ASSIGNMENT:
Starting at the line containing "At what coordinates should I click to accomplish: Select" and ending at the line containing "Task: Open chart settings icon", print every line of the material below exactly, both ends included, and stop there.
......
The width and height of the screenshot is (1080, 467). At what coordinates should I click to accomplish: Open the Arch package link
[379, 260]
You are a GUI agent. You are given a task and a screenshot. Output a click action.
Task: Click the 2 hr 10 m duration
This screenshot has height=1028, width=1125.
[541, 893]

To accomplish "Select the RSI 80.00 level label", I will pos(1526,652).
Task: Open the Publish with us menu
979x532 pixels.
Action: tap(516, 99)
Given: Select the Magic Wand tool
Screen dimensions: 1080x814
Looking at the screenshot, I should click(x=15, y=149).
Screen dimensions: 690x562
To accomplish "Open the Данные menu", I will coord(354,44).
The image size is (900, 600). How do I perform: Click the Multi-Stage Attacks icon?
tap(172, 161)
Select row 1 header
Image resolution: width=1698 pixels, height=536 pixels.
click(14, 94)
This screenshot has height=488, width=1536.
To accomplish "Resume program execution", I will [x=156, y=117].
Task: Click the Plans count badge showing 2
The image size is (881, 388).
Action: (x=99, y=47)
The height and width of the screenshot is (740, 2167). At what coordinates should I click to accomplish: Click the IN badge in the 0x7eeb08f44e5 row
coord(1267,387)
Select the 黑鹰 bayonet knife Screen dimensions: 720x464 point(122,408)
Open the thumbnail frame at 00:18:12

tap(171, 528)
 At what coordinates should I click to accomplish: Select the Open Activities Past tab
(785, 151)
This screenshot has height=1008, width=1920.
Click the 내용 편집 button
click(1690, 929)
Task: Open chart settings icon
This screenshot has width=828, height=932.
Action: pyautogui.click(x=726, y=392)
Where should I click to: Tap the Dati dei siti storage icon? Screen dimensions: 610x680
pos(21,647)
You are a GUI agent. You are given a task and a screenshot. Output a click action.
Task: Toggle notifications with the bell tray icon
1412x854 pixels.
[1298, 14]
......
RESPONSE AREA:
 At what coordinates should I click to accomplish: Select the Open Activities Past tab
(785, 151)
This screenshot has height=1008, width=1920.
Click the 내용 편집 button
click(1690, 929)
Task: Open chart settings icon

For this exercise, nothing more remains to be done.